Work instruction:
A single number is required: how many lines of the listing below include the word "screenshot".

Data in this exercise:

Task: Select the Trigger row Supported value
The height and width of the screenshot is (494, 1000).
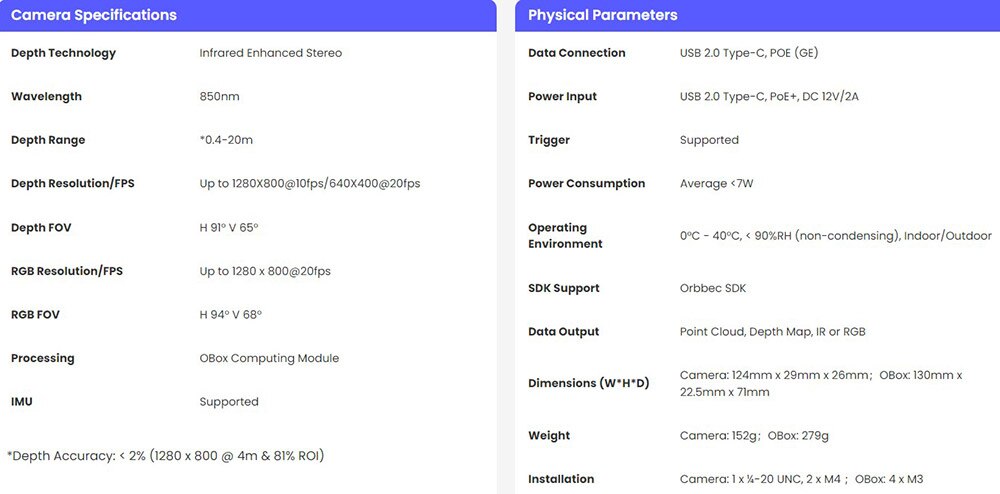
* * *
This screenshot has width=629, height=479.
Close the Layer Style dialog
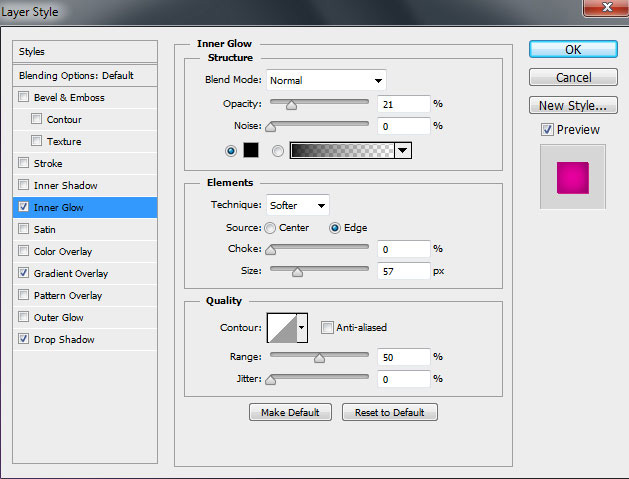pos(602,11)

Response:
2